Zo deden ook de eerste christenen,
toen ze zich gedesoriënteerd voelden na de breuk met hun volksgenoten
(plots waren ze geen joodse variant, maar een ketterij). Ook naar
binnen kwamen scheuren in die mooie samenhang van de eerste geloofsgemeenschap.

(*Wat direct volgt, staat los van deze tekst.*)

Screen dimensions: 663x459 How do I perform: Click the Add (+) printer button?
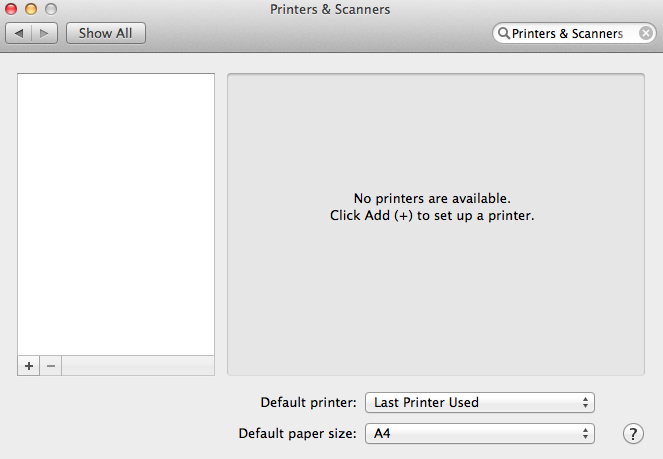click(x=29, y=366)
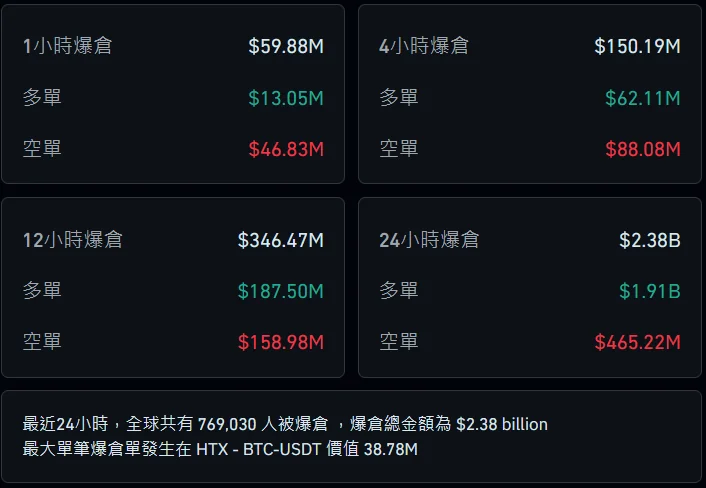706x488 pixels.
Task: Select the $59.88M one-hour total
Action: click(286, 46)
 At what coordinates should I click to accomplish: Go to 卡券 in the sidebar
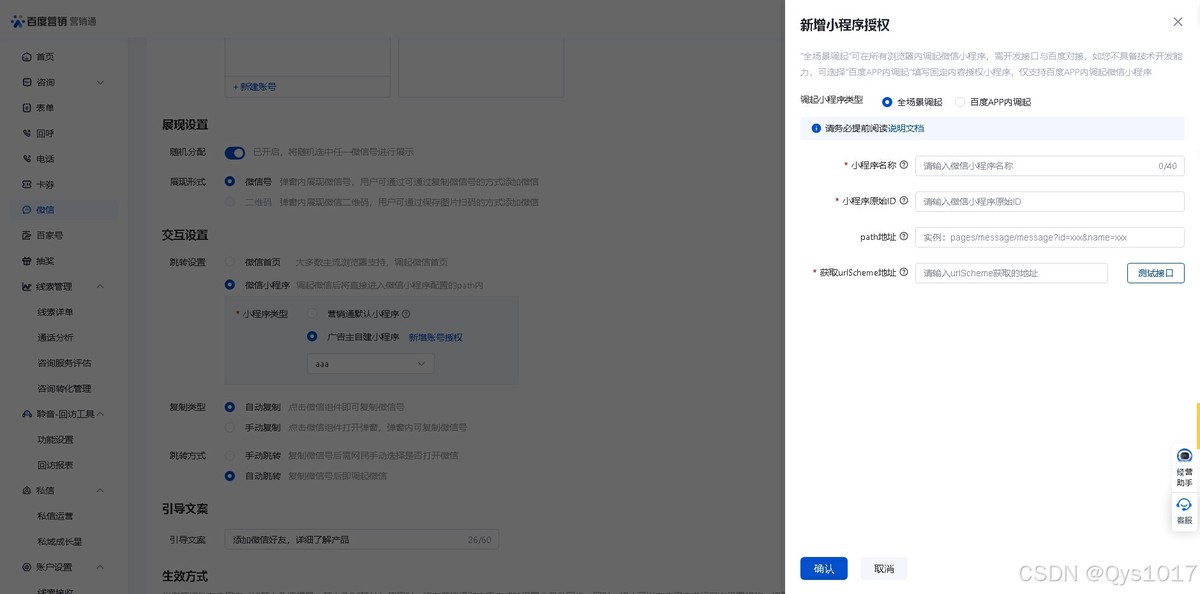pyautogui.click(x=44, y=185)
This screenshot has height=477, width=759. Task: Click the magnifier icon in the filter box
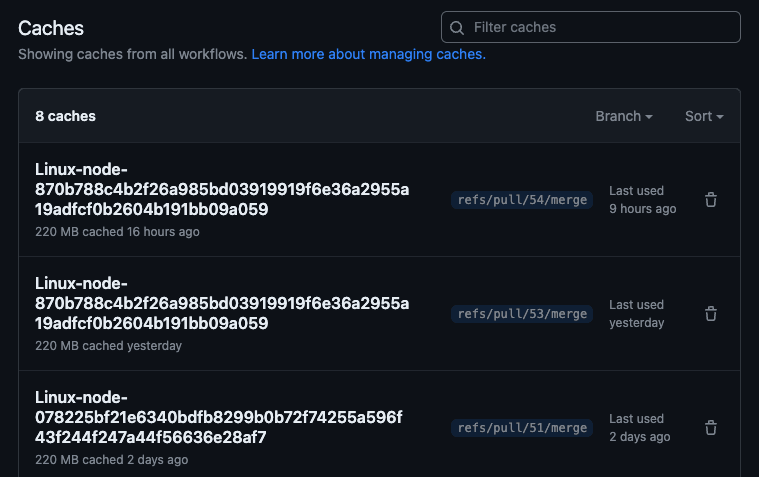pyautogui.click(x=457, y=28)
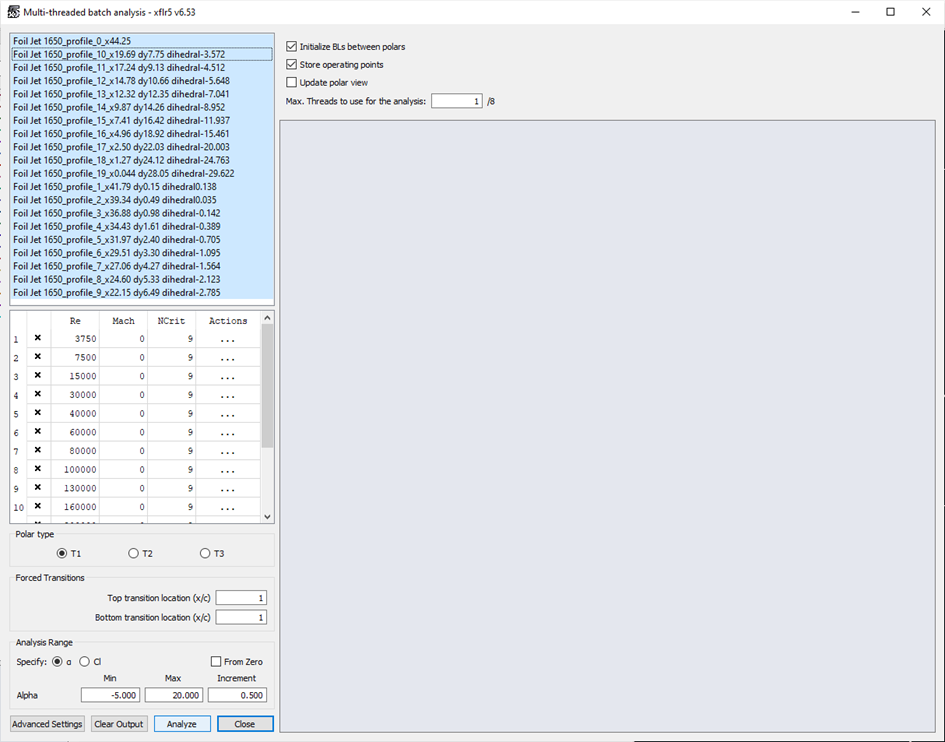Click the X icon beside Re 15000
The height and width of the screenshot is (742, 945).
coord(38,376)
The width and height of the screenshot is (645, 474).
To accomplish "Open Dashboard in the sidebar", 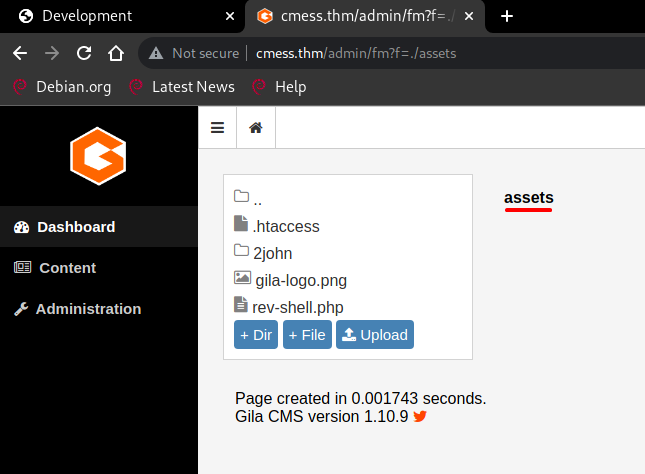I will coord(76,227).
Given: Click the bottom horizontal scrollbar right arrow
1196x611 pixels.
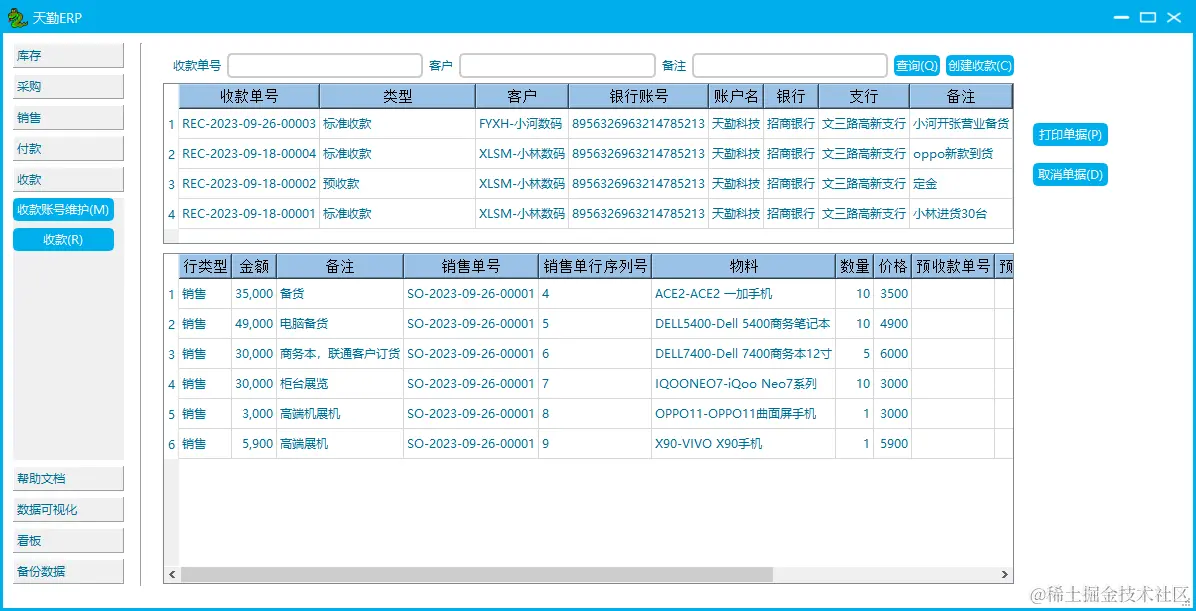Looking at the screenshot, I should click(1005, 575).
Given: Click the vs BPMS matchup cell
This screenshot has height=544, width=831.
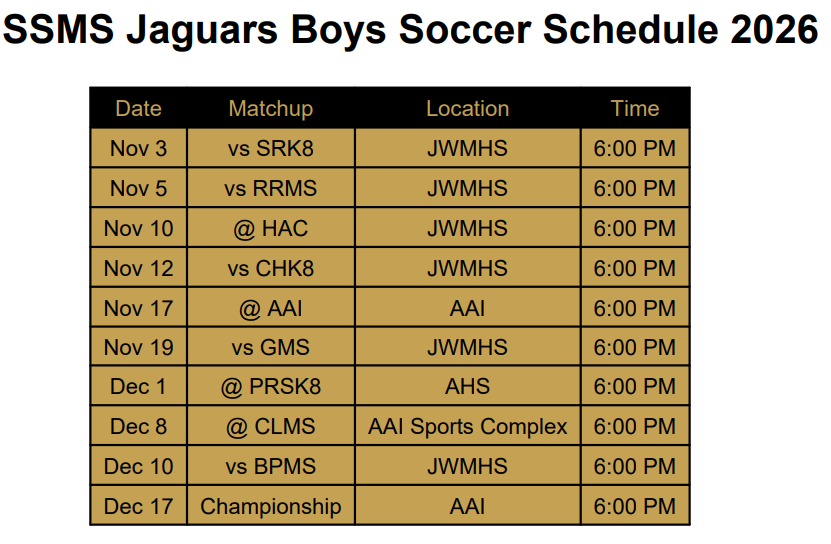Looking at the screenshot, I should [x=271, y=466].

Er kwam verstolling, meningsverschil. In hun kwetsbare leven staande
staarden de leerlingen naar boven hopend op het onmogelijke. Vandaar
de waarschuwing door de engelen niet van boven alles te verwachten
maar terug te keren naar zijn dagelijks leven, waar God zich wil
manifesteren.
Het feest van de ten hemelopneming
van Jezus is een moment van tussentijd: het oude is voorbij, het
nieuwe is er nog niet. In die tussentijd van geduldig wachten is
de mens het meest kwetsbaar.
Dit feest heeft vandaag een bijzonder
karakter omdat Esther haar eerste communie krijgt.
Gebed van Esther
Lied nr. 112: Zingt van de Vader die in den beginne
Inleiding op de lezingen
Zoals u wellicht
weet, schreef Lucas twee boeken: zijn evangelie en de Handelingen
er apostelen. Zijn eerste boek eindigt met het verhaal van de ten
hemel opneming en, merkwaardig genoeg, daarmee opent ook zijn tweede
boek. Het verhaal heeft dus een soort van scharnierfunctie. Maar
bijzonder eraan is dat hij de tweede keer een wat andere versie
geeft. En daarmee krijgen we twee verschillende boodschappen. De
eerste versie zou ik noemen: een verrijzenisverhaal maar verteld
vanuit het model van naar de hemel reizen, zoals in die tijd de
voorstelling was (denk maar aan Elia). De tweede versie is eerder
bedoeld als een troostverhaal voor de jonge kerk.
Lucas 24, 50-53
Handelingen 1, 1-11
Lied nr. 511: Al heeft Hij ons verlaten
Homilie
Hoe kwetsbaar zijn
mensen niet als ze verliezen wat hen dierbaar is. Een geliefde,
een kind, een vriend. Men blijft dan soms jaren lang vastzitten
in een rouwproces. Maar er zijn ook veen andere vormen van verlies
die onderschat worden: een migrant die in een heel andere cultuur
terecht komt, een groep mensen die plots afgesneden zijn van hun
wortels zoals de eerste christenen. Wat mij opvalt als ik praat
met slachtoffers van seksueel misbruik is het levenslange rouwen
om een verloren identiteit, de kwetsbaarheid vanwege de onmacht
om wantrouwen en schuldgevoel te overwinnen. Een mens in het verlies
is heel kwetsbaar. Vandaar het verlangen dat misschien een magische
oplossing uit de hemel komt gevallen. Men vergeet zich toe te vertrouwen
aan het leven hier en nu. Rouwen is toch precies dat verlangen om
te blijven omkijken ook al biedt het leven nieuwe aanzetten.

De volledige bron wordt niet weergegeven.